Prairie Village set to reopen traffic calming program

This speed table on 70th Terrace in Prairie Village was the result of a neighborhood process under the city's traffic calming program.
This speed table on 70th Terrace in Prairie Village was the result of a neighborhood process under the city’s traffic calming program.

A narrow vote on Monday paved the way for the city of Prairie Village to again allow residents to request the city consider installing speed tables and other measures designed to reduce traffic in their neighborhoods.

First launched in 2006, Prairie Village’s traffic calming program was designed to give residents a way to address concerns about increased traffic on their residential streets. Through the program, residents can petition the city to consider installing a traffic calming measure, like speed tables or radar speed signs. If an applicant can get at least 30 percent of the homeowners in the impacted area to sign on in approval of traffic calming, the city will initiate a formal study of what measure might help reduce traffic in the area.
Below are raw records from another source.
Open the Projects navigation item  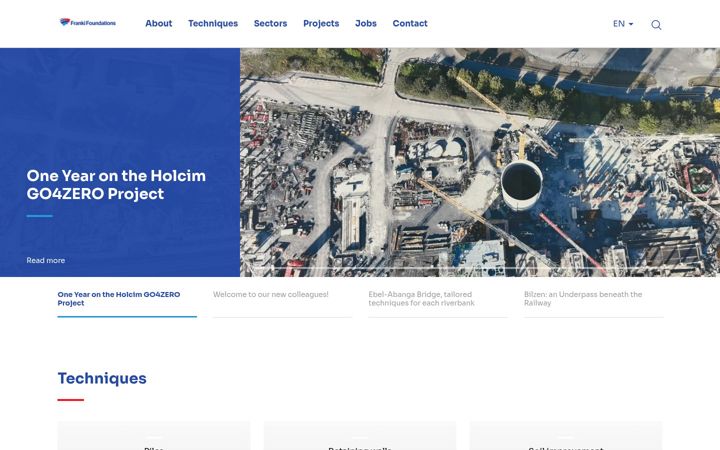(x=321, y=23)
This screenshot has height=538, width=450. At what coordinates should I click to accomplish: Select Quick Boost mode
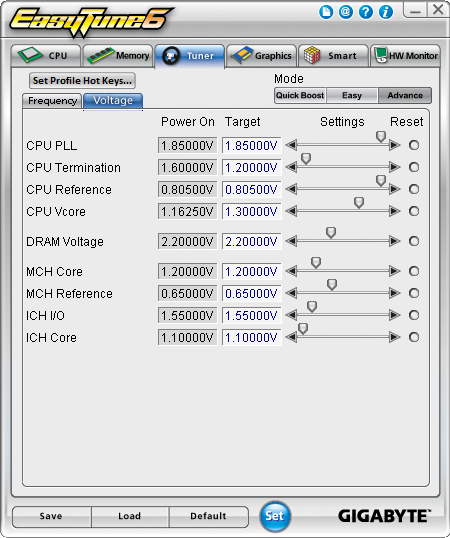pyautogui.click(x=300, y=95)
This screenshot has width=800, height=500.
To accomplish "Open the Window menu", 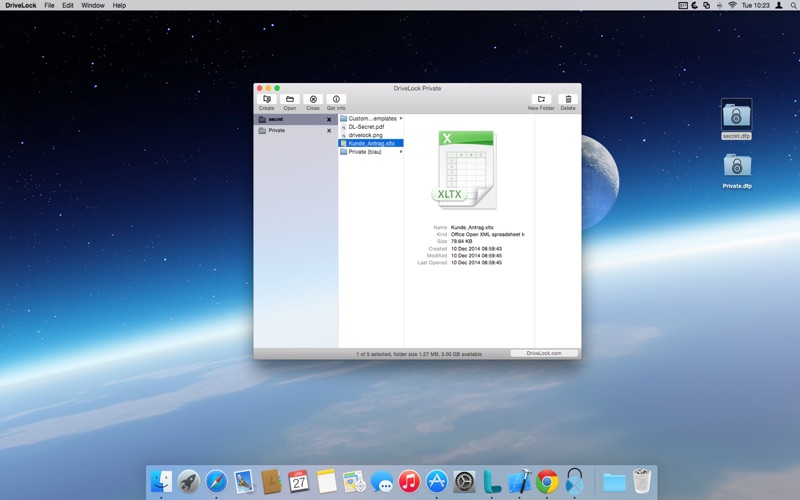I will pos(93,5).
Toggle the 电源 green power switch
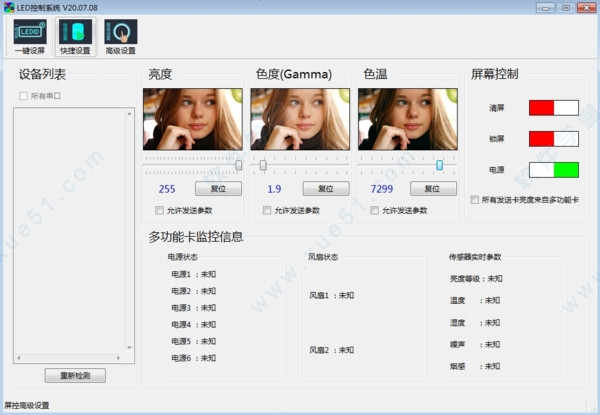This screenshot has width=600, height=415. (554, 170)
Since its inception, the program has led to the installation of speed tables on nine residential streets. But as the city faced a financial squeeze among the pressures of the financial downturn, it elected to suspend the program in 2010.

At Monday’s city council meeting, councilors voted 6-5 to reopen the program.
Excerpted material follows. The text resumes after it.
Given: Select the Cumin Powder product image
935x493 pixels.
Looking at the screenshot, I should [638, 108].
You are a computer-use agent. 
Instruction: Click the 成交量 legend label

Ward 2’s Ruth Hopkins opposed the measure, saying she believed the speed tables were already too prevalent in the city and that the guidelines to qualify for a speed calming measure were too low.
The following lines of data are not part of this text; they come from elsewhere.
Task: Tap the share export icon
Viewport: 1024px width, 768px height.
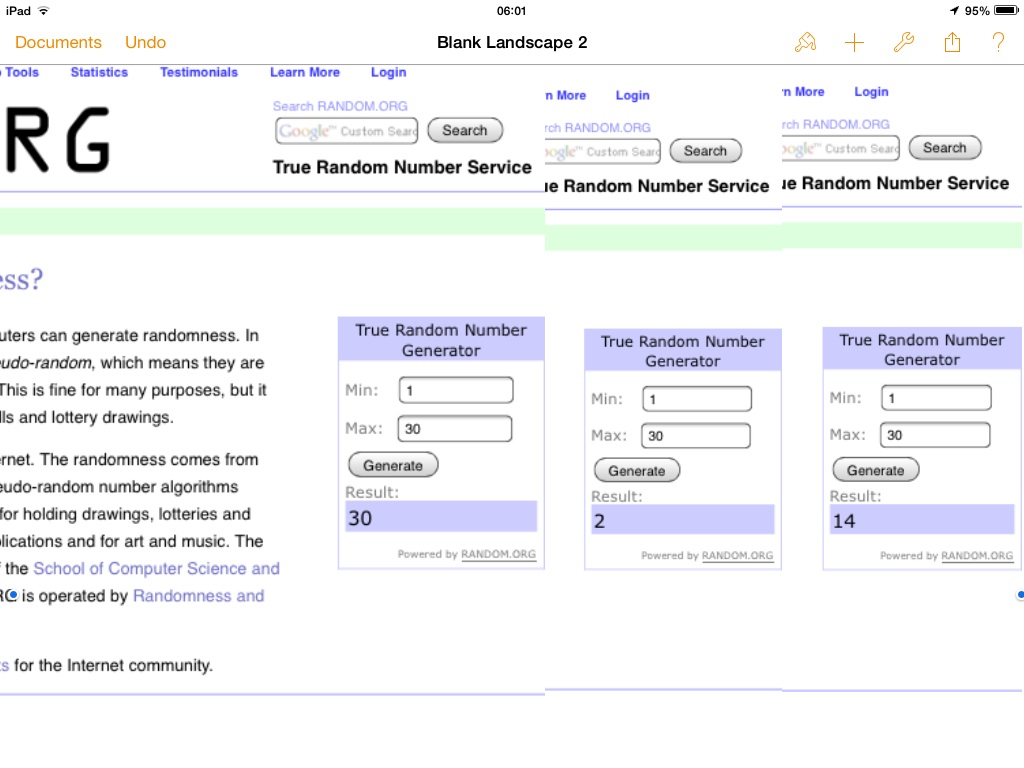Action: click(x=952, y=42)
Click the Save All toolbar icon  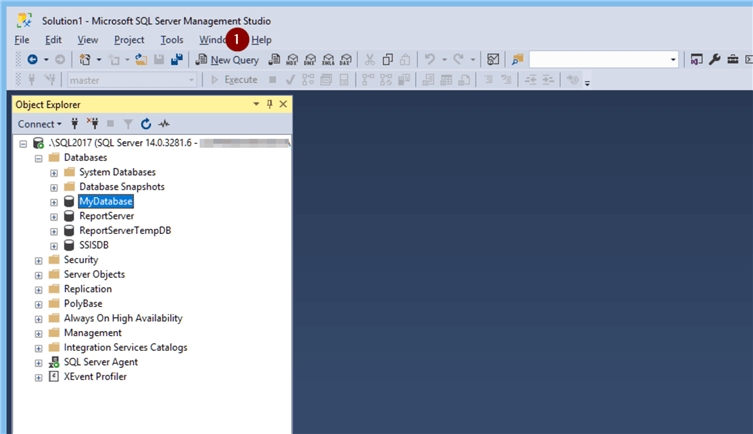point(177,60)
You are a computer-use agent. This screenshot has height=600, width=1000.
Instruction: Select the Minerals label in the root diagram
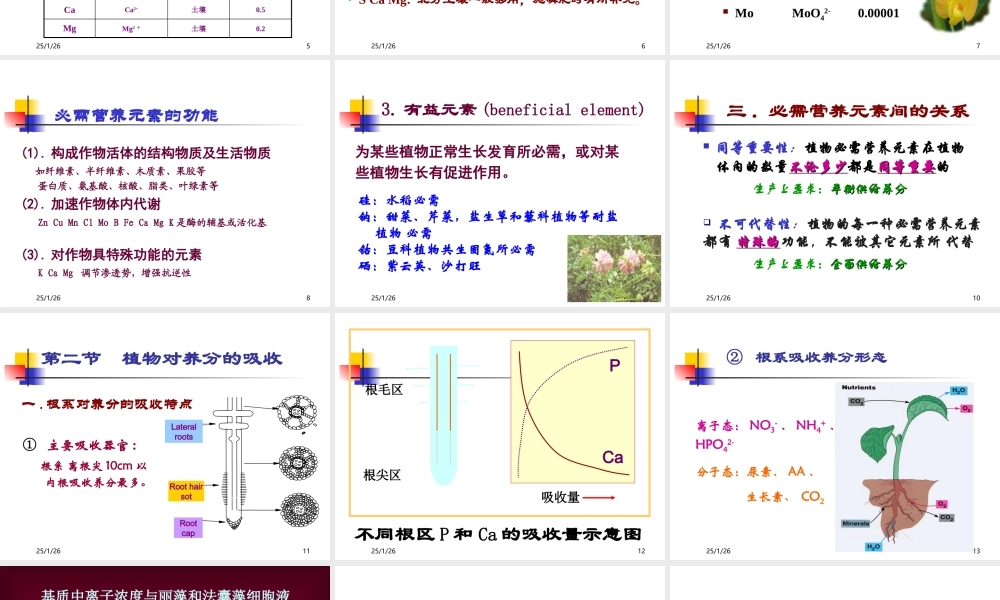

“You’re going to be amazed how many people want them,” she said. “[The guidelines] are very arbitrary. Unless you’re a major street, you’re going to qualify.”

Ward 3 councilor Eric Mikkelson, who lives on a street that had speed tables installed as a result of the traffic calming program, said he believed the demand for the measures was proof of their effectiveness.

“Speed tables have been a very positive, successful transformation in my neighborhood,” he said. “The fact that everybody is choosing them is evidence that we should be keeping them in our tool box.”

Hopkins, along with councilors Steve Noll, Andrew Wang, Ted Odell and Terrence Gallagher voted against the measure.

With the addition of $25,000 in the 2014 budget year, the program now has approximately $90,000 in funds available for traffic calming projects. Prairie Village Public Works Director Keith Bredehoeft said the average cost of a traffic calming project — including a traffic study, design and installation — is $15,000 to $20,000.